#### Task to carry out
Whenever a picture appears in the records, exclude it, and transcribe everything else exactly.

#### Records provided

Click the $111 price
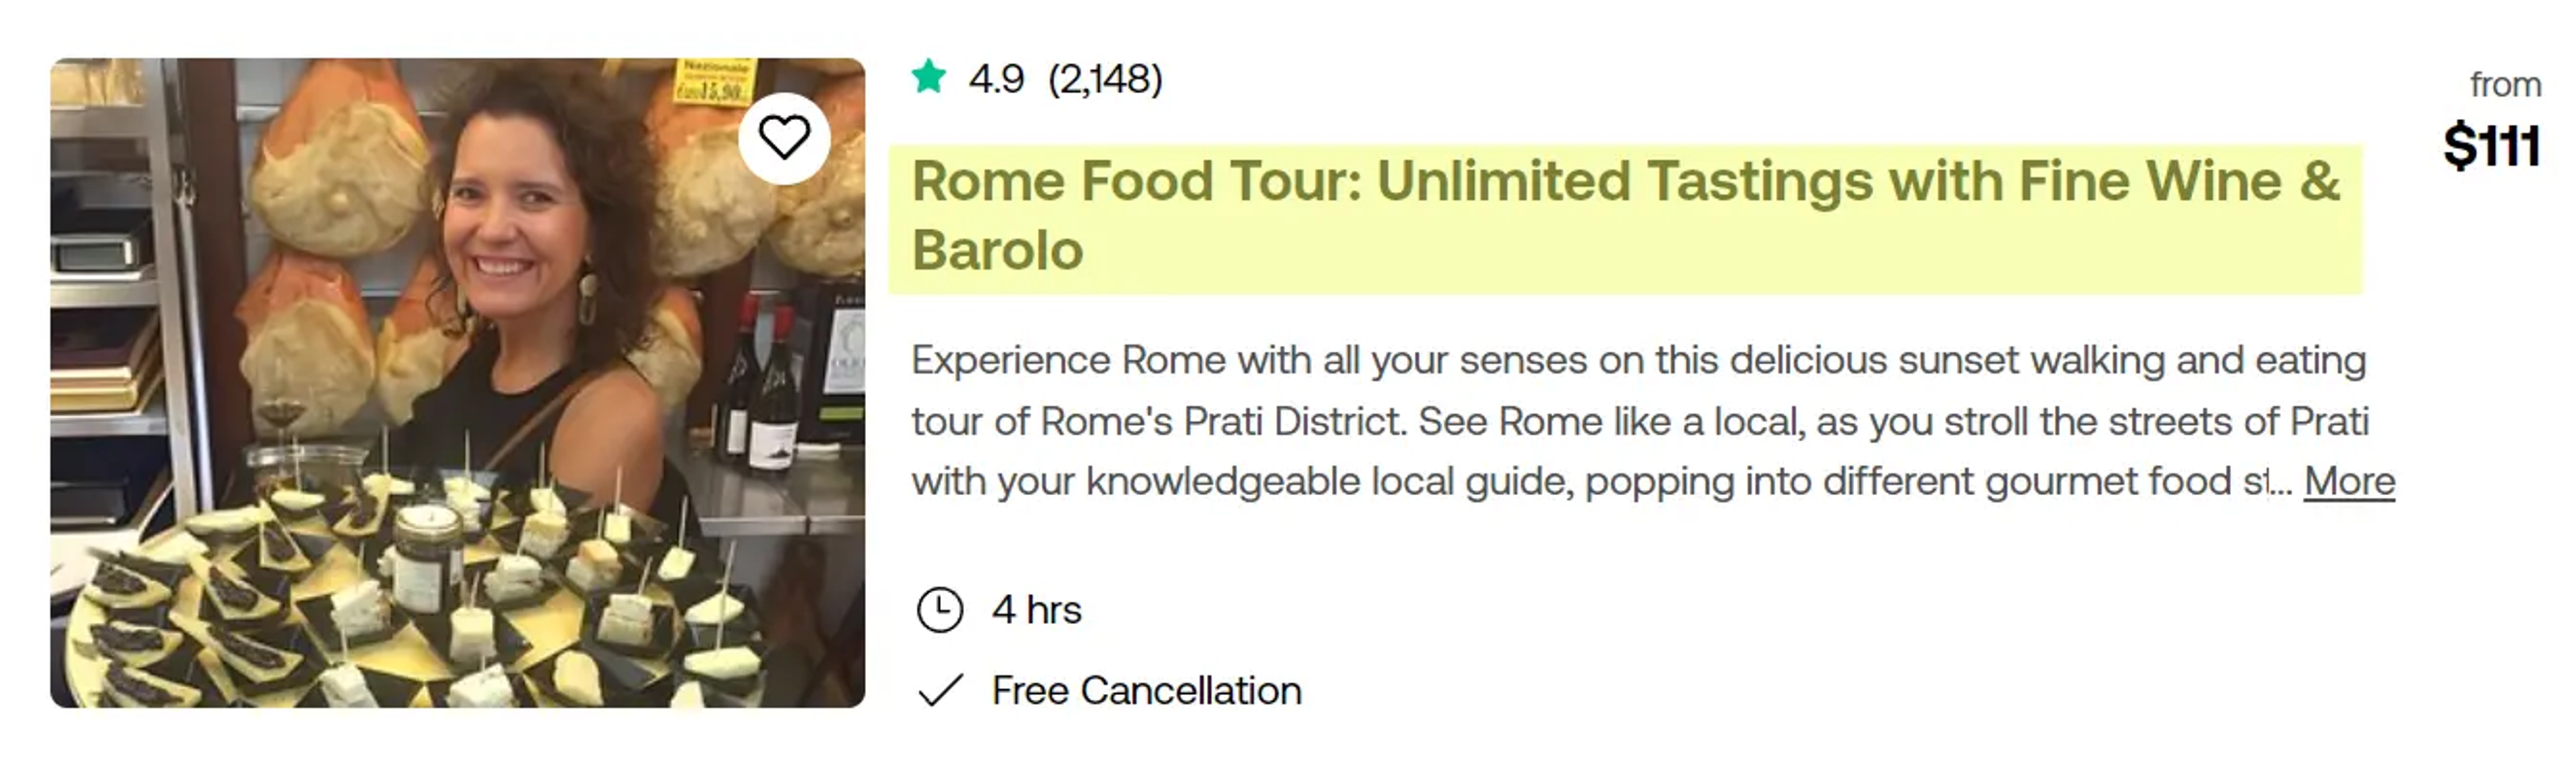This screenshot has height=767, width=2576. [x=2491, y=146]
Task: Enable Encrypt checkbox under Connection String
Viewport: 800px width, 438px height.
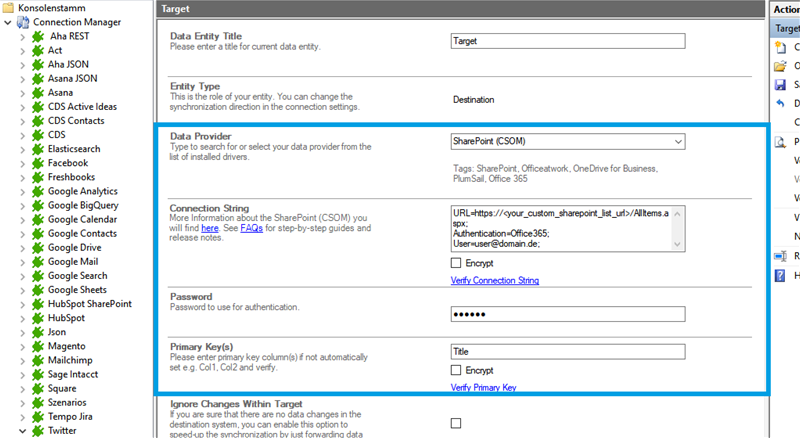Action: (457, 263)
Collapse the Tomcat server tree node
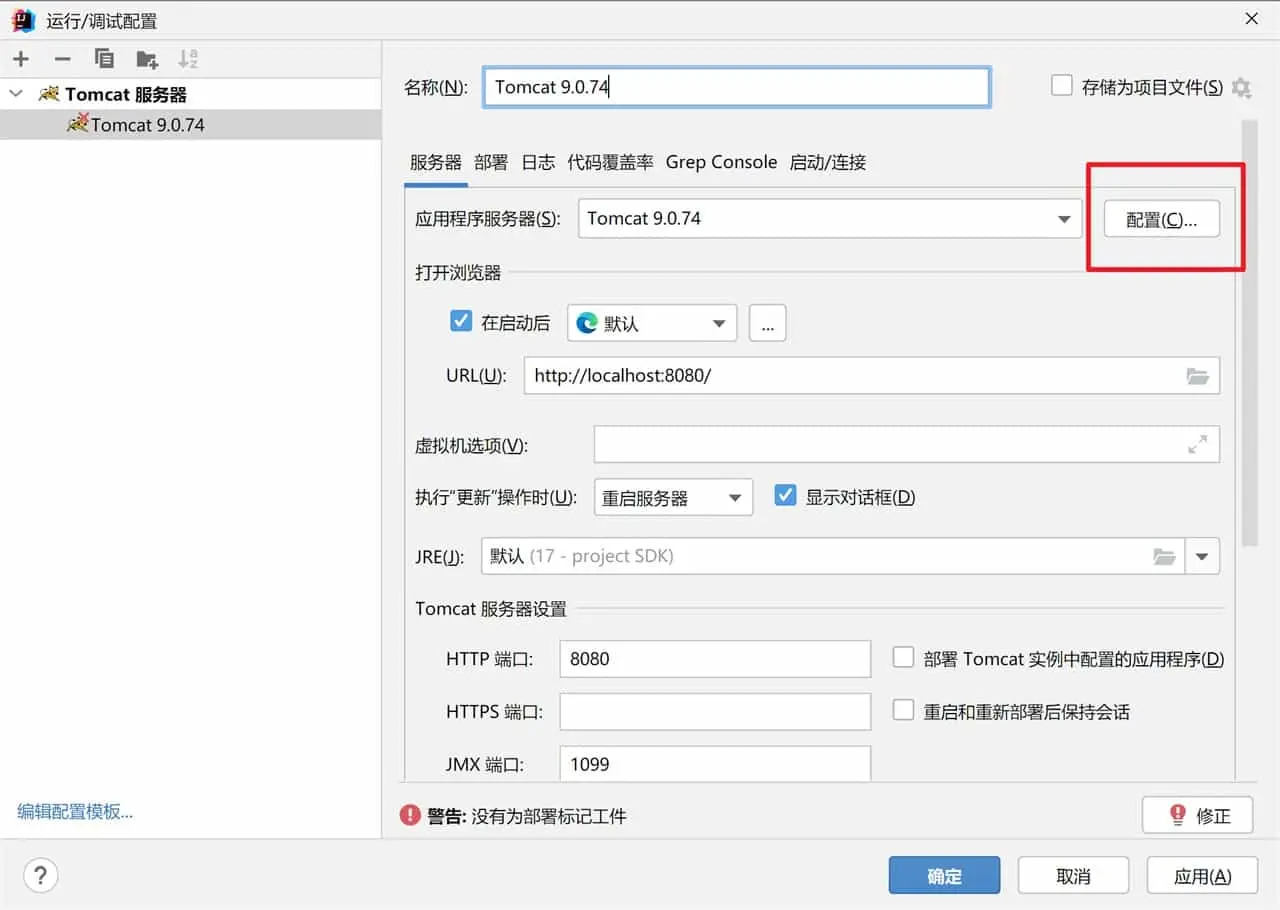 16,94
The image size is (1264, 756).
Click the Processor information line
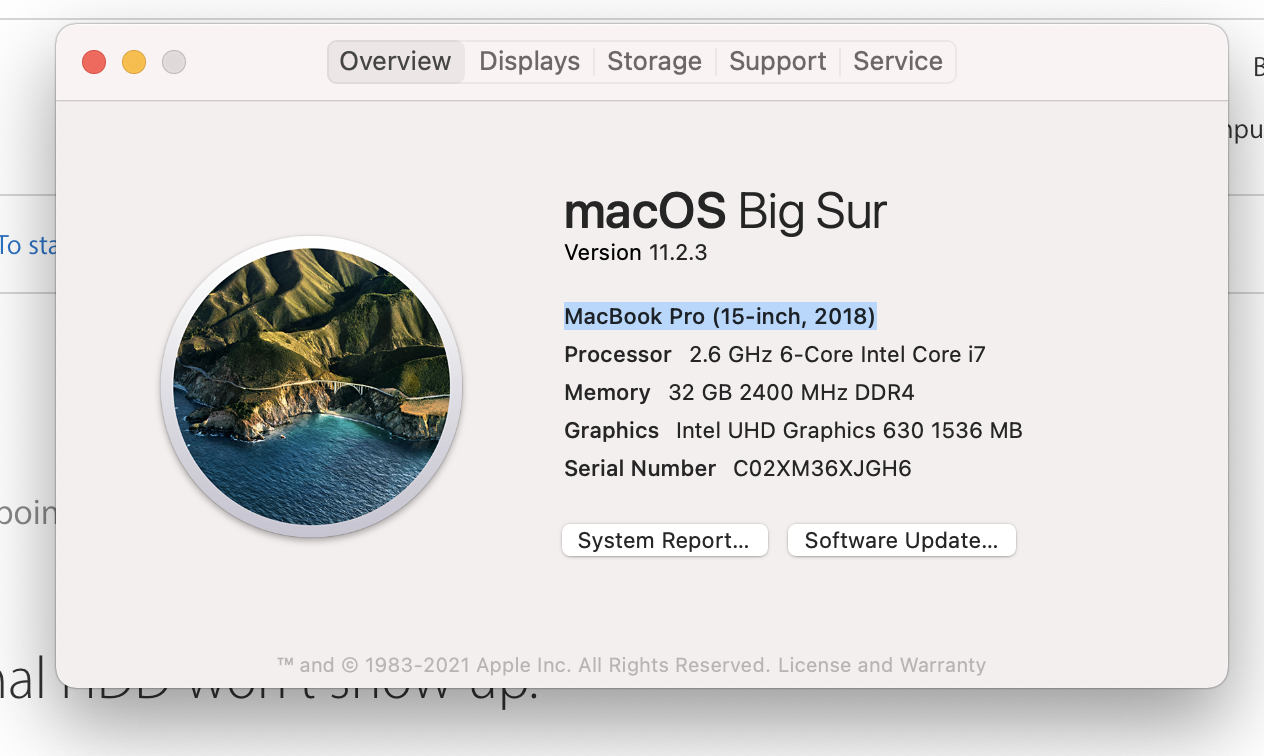point(774,354)
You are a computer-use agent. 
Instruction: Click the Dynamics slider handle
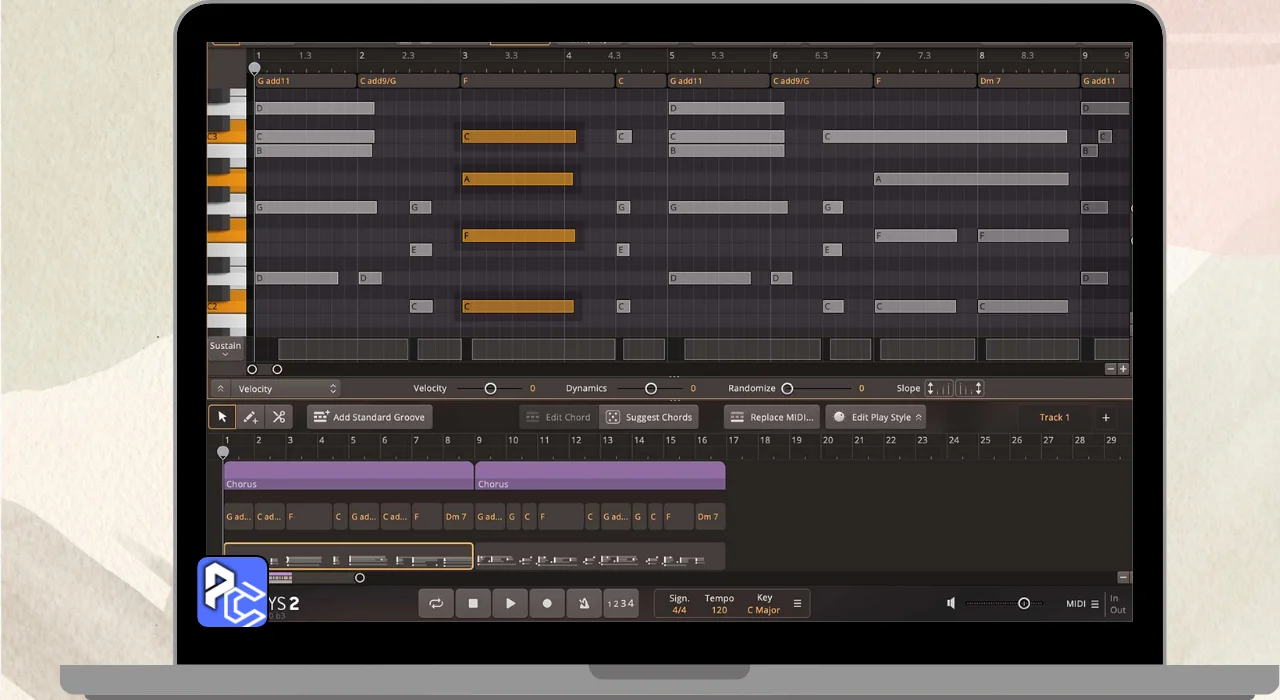pyautogui.click(x=651, y=388)
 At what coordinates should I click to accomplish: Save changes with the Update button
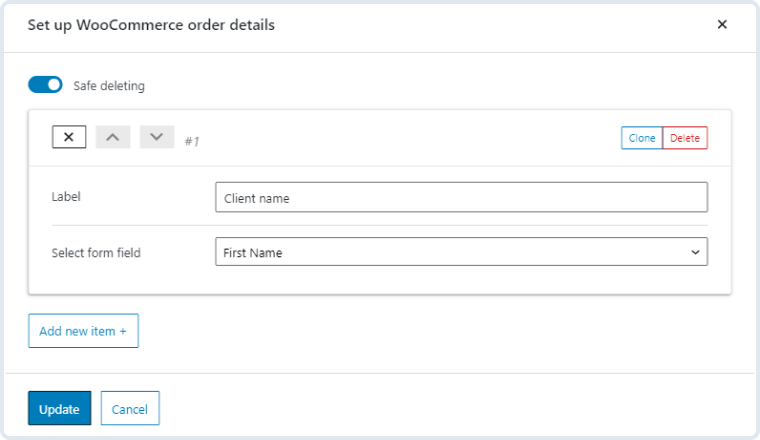[60, 408]
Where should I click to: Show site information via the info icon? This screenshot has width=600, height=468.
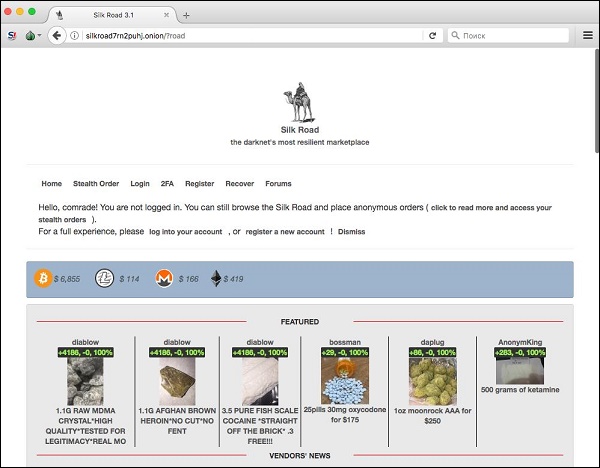[x=77, y=35]
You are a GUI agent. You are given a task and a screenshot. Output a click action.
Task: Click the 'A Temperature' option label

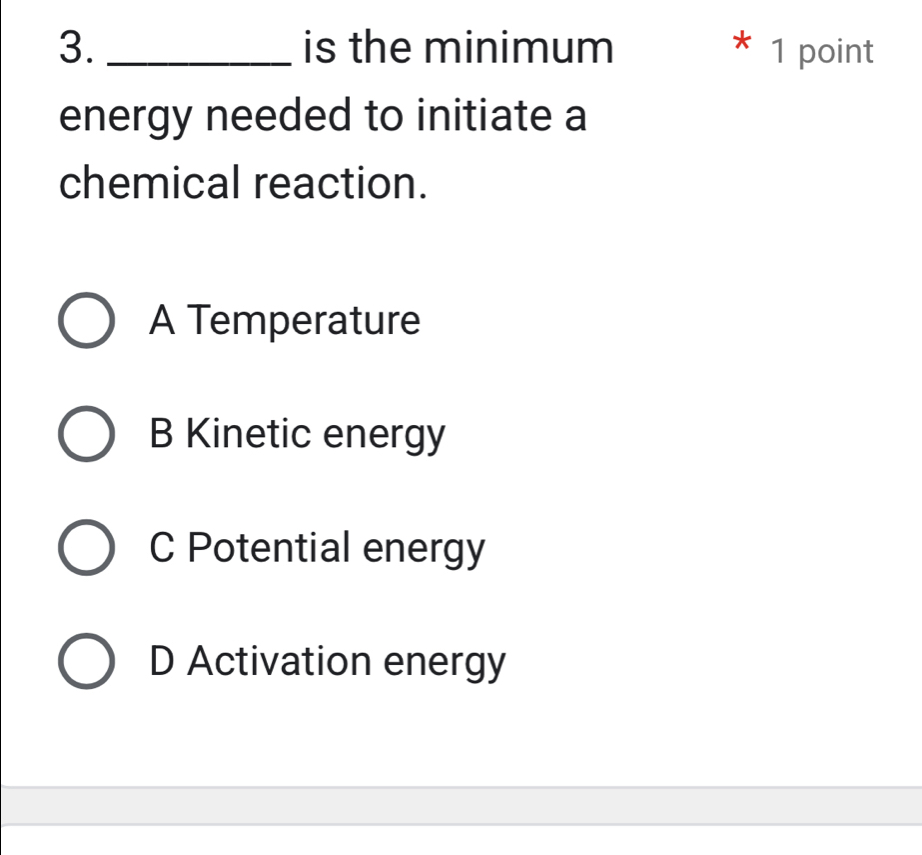click(x=285, y=322)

#### Completed exercise
Click the $111 price
This screenshot has height=767, width=2576. [x=2491, y=146]
Task: Enable Encrypt checkbox under Connection String
Viewport: 800px width, 438px height.
Action: (457, 263)
Collapse the Tomcat server tree node
 16,94
The image size is (1264, 756).
Click the Processor information line
point(774,354)
You are a computer-use agent. 
Instruction: Click the Dynamics slider handle
pyautogui.click(x=651, y=388)
 At what coordinates should I click to accomplish: Save changes with the Update button
[60, 408]
Where should I click to: Show site information via the info icon? This screenshot has width=600, height=468.
[x=77, y=35]
You are a GUI agent. You are given a task and a screenshot. Output a click action.
Task: Click the 'A Temperature' option label

click(x=285, y=322)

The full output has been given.